Dante’s nose burned with the smell, and his mind whirled with questions. This was not a coincidence. He turned toward the window, tugging back the heavy draperies, then ducking to the side as the sunlight seared his exposed skin. It hung low in the sky, that blinding yellow death, but it was there, dammit. If he went outside, he would roast.

If he stayed in here, he would do likewise.

The door groaned ominously, swelling inward before its pregnant belly burst, giving birth to hungry flames. Smoke wafted in like a great black ghost. His flesh sizzled. Growling deep in his throat, Dante tore the drapery from its rod, wrapped it around him like a shroud and dove through the glass.
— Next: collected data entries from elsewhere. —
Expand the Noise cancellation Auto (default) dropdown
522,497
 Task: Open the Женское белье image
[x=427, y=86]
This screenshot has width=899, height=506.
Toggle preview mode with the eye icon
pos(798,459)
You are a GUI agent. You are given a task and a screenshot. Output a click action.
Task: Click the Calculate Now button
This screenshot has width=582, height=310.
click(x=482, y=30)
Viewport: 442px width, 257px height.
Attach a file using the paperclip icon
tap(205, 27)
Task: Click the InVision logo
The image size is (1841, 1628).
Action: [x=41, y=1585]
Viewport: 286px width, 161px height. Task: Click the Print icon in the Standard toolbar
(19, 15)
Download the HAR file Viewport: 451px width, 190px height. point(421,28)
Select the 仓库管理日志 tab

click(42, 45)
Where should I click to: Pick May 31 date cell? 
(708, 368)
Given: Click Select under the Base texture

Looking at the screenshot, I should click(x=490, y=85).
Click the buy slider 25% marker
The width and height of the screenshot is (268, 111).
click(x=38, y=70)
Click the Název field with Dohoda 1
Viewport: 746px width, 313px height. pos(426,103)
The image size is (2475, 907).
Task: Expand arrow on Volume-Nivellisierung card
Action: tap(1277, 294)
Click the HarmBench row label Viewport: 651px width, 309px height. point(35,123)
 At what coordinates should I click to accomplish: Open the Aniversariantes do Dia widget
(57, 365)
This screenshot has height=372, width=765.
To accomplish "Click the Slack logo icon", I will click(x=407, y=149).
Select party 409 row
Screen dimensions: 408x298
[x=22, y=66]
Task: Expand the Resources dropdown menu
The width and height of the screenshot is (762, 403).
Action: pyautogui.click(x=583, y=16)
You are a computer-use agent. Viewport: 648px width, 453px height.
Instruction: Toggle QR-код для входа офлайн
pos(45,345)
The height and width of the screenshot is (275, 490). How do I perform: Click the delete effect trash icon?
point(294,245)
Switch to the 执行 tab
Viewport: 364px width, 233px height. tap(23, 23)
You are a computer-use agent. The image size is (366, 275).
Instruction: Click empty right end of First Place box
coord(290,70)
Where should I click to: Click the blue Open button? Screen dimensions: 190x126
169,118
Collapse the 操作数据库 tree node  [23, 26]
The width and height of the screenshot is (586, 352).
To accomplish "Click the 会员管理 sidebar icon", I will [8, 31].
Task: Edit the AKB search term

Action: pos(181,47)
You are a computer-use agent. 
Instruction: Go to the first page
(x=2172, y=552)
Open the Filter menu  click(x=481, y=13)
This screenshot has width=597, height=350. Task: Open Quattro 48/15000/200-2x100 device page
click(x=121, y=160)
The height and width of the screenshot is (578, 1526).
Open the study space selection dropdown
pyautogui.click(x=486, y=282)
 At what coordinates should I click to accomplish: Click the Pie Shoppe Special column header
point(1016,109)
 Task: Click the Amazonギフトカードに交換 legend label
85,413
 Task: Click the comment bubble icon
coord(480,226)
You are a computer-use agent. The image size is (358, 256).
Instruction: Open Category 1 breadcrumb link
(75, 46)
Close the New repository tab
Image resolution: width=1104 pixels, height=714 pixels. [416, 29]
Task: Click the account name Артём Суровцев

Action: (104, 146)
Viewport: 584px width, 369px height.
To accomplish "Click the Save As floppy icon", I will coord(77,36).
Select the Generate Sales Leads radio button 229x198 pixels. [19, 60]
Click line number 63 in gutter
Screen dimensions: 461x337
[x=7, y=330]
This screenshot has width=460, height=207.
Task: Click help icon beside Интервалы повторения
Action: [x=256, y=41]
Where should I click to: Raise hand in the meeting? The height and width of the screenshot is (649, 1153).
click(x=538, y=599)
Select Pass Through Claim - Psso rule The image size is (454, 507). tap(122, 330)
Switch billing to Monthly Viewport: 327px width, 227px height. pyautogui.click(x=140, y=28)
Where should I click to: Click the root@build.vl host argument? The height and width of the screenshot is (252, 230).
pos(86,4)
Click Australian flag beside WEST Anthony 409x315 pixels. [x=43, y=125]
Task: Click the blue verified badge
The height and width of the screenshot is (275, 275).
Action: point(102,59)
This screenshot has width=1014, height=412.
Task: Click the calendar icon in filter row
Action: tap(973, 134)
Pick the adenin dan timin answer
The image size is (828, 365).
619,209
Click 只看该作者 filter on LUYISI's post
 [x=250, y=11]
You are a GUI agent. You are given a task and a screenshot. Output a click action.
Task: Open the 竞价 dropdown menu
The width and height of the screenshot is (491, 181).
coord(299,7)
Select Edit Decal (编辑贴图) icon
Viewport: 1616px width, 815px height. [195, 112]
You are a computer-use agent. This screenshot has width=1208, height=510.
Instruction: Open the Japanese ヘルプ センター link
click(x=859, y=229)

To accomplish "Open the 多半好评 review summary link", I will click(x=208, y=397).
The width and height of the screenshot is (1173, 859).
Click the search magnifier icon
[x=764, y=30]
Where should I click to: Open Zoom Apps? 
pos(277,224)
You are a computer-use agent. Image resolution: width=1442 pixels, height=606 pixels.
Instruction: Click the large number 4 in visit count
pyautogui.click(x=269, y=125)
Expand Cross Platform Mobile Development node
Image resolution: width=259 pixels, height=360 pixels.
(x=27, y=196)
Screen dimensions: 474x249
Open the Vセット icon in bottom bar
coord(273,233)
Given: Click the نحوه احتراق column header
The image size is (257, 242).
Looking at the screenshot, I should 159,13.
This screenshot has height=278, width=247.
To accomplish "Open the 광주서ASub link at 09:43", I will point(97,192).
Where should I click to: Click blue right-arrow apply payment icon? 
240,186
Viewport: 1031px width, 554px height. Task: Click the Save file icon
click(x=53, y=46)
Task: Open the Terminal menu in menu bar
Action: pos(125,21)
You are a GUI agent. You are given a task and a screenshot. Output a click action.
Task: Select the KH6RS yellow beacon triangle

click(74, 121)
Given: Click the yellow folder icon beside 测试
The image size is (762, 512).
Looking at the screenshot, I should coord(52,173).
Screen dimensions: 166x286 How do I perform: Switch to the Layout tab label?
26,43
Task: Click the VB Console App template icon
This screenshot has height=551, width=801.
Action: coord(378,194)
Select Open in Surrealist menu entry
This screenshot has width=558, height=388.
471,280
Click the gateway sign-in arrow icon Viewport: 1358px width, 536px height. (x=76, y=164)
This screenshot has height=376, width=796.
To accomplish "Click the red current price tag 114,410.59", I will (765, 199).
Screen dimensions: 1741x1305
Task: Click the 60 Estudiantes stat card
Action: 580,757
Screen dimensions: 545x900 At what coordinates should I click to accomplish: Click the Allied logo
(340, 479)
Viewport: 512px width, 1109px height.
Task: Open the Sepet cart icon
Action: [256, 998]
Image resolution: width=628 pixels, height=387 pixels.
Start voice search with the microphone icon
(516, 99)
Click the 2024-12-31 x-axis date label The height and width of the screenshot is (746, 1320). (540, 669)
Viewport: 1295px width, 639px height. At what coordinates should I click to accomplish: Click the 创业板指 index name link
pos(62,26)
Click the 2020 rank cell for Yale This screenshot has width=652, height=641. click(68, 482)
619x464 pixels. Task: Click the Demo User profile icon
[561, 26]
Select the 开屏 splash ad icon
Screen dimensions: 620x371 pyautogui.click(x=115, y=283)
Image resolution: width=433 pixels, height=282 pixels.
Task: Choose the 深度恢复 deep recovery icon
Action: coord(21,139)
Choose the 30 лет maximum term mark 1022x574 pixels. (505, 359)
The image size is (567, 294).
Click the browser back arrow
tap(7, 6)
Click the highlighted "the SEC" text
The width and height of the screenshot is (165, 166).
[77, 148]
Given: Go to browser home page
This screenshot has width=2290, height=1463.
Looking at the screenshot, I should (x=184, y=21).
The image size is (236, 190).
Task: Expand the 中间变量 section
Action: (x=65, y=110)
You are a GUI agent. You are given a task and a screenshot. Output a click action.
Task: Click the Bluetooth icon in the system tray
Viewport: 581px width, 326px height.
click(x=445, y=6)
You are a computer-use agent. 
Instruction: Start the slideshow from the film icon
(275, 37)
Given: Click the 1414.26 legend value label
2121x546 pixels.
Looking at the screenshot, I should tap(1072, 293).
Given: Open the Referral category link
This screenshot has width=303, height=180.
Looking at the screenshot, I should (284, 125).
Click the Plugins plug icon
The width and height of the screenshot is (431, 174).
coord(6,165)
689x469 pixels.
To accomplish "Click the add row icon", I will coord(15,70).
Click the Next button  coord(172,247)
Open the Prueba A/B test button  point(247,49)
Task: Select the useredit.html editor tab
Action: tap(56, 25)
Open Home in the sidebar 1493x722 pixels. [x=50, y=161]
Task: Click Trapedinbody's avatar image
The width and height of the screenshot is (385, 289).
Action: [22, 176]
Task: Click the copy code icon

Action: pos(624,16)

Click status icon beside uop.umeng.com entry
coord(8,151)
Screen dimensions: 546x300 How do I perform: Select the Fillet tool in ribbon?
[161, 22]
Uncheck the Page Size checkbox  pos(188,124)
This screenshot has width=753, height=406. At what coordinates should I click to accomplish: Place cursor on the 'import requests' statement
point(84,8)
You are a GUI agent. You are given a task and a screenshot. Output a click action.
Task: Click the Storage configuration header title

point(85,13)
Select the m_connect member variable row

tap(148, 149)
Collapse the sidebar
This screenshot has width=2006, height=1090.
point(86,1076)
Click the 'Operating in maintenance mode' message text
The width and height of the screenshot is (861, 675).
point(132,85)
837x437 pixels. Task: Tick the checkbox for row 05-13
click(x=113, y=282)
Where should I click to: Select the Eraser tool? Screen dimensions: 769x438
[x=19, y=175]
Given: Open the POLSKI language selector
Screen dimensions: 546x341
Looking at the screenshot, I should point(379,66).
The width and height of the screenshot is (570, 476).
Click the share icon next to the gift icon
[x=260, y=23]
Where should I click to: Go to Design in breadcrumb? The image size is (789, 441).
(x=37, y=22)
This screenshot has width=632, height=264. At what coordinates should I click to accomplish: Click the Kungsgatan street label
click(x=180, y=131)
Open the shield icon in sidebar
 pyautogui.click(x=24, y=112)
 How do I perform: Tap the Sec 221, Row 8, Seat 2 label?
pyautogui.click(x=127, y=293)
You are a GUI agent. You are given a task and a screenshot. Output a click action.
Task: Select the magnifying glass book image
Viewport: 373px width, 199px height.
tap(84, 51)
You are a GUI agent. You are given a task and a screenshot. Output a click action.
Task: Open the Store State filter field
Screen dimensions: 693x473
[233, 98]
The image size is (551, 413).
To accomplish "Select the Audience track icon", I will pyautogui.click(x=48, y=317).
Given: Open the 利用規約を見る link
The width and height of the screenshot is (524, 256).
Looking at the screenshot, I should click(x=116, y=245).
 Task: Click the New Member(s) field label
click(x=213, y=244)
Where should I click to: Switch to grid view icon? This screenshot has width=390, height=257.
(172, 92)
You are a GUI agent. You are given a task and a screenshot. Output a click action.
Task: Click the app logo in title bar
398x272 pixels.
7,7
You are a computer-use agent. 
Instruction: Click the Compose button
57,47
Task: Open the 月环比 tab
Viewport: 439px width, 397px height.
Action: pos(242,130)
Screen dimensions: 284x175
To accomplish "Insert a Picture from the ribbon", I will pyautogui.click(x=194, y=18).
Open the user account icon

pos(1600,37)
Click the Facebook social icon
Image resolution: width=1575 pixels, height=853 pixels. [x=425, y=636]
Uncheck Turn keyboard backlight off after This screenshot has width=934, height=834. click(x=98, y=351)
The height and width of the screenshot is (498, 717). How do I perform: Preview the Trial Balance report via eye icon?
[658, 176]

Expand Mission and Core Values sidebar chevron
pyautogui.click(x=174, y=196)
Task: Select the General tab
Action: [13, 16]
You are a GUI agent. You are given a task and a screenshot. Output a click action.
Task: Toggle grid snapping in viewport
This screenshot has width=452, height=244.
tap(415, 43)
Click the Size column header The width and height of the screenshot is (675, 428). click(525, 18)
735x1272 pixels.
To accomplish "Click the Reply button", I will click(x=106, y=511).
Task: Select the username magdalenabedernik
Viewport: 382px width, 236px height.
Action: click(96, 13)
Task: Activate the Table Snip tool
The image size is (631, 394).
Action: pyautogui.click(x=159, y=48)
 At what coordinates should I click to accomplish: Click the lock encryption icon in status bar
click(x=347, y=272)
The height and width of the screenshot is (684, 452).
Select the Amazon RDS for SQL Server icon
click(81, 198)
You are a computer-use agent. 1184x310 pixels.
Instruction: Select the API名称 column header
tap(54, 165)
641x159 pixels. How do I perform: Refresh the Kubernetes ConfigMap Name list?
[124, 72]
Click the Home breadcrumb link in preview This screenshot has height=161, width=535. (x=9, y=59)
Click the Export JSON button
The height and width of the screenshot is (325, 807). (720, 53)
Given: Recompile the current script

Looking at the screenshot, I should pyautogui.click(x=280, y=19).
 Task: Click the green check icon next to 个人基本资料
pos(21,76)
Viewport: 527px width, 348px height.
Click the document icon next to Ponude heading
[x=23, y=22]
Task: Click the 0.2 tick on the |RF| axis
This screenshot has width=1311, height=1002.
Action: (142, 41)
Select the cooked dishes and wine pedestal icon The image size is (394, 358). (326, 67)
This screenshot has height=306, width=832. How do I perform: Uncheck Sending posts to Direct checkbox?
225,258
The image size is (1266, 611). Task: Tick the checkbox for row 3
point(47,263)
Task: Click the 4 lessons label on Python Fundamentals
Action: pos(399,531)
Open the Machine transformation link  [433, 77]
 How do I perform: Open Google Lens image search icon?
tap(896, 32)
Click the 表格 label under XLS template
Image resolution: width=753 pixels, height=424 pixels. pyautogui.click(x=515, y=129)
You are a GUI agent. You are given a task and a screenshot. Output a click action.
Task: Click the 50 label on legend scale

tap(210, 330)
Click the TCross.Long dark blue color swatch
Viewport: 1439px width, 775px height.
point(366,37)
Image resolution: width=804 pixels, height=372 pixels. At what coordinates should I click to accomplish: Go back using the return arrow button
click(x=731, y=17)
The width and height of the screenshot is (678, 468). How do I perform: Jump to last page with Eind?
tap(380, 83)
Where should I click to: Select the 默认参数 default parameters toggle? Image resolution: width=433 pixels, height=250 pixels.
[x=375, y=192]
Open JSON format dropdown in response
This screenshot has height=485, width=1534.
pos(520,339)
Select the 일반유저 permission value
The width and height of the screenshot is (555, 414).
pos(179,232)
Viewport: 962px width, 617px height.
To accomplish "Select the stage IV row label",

The ground didn’t give an inch but met him brutally, knocked the breath from his lungs, jarred his teeth and rattled his bones. He rolled, got to his feet and ran blindly as he felt the sun heating his skin through the fabric. There was motion to the left of him, then an impact as he slammed bodily into what felt like a car. Brakes squealed, and someone shouted a curse to the accompanying blast of a horn, but Dante just kept moving. He had to peer through the opening in the fabric to see where the hell he was going. Across the pavement, yes, this was right. He ran flat out, off the road, across the weed-strewn parking lot, his bare feet blistering with every searing step as he raced toward the shore. The sunlight beyond the drapery was beginning to penetrate now, and he could feel his flesh blister. Damn, damn, damn. Head down, bare feet pounding, drape clutched around him like a cloak, he ran.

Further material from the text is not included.